From the title poem, which opens the collection and is set apart from the three subsequent movements, I have ‘set out my stall’. Lyric poems which seek to re-enchant the ordinariness of the world and to find new meanings in the old objects with which we surround ourselves. We must be careful what we throw away, especially our histories. Recharge and recycle, and come out dancing. I hope that readers of ‘Easter in March’ will find it an uplifting work.
There are three prose books driving this collection forward, ‘The Re-enchantment of Everyday Life’ Thomas Moore; ‘Ordinarily Sacred’ Lynda Sexon; and ‘Eternal Echoes’ John O’Donohue. I have cast my own life and those of others I have known against philosophies and ideas expounded in these books.
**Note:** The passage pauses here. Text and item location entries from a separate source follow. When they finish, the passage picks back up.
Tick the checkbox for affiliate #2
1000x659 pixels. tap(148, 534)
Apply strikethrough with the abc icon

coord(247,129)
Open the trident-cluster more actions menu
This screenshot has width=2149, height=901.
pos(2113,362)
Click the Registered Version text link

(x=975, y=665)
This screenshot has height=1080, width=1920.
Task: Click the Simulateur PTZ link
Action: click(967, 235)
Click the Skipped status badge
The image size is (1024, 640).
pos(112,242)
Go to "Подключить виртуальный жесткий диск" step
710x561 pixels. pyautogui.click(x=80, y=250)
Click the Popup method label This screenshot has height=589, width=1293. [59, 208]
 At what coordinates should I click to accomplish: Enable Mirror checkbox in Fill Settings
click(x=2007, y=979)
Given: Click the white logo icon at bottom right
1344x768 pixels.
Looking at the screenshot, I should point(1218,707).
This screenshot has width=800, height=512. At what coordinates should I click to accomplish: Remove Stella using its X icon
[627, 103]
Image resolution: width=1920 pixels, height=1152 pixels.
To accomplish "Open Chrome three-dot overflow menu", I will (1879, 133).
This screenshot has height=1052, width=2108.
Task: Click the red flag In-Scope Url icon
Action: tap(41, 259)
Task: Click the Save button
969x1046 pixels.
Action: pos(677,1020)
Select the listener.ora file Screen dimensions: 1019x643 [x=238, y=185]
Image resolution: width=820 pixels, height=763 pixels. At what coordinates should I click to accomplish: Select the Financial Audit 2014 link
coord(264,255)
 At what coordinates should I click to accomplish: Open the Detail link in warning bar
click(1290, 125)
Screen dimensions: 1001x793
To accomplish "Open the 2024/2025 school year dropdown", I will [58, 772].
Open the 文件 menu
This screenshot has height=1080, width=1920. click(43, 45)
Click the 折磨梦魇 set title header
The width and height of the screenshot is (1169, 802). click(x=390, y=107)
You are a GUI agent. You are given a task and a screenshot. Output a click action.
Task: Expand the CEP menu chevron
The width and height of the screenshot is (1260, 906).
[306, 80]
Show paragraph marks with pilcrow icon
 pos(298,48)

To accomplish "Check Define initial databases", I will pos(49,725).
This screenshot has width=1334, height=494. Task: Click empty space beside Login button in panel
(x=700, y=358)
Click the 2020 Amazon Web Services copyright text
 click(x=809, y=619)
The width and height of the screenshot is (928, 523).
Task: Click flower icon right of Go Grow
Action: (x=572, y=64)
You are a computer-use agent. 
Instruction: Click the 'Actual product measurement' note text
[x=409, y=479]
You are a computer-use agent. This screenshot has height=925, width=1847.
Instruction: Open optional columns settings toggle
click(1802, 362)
My poetic influences are wide and include Denise Levertove, Fred Marchant, and Jane Kenyon.
Inspiration for individual poems is drawn from such diverse sources as children’s story books and games, Renaissance paintings, pop songs, the streets of Rome, the Dublin coastline, and landscapes of west Clare. Out of this kaleidoscope, the collection moves through circuits and undercurrents to the premise that not only will “Beauty save the World” (as Dostoyevsky said in ‘The Idiot’) but it has potential to change us through its gaze.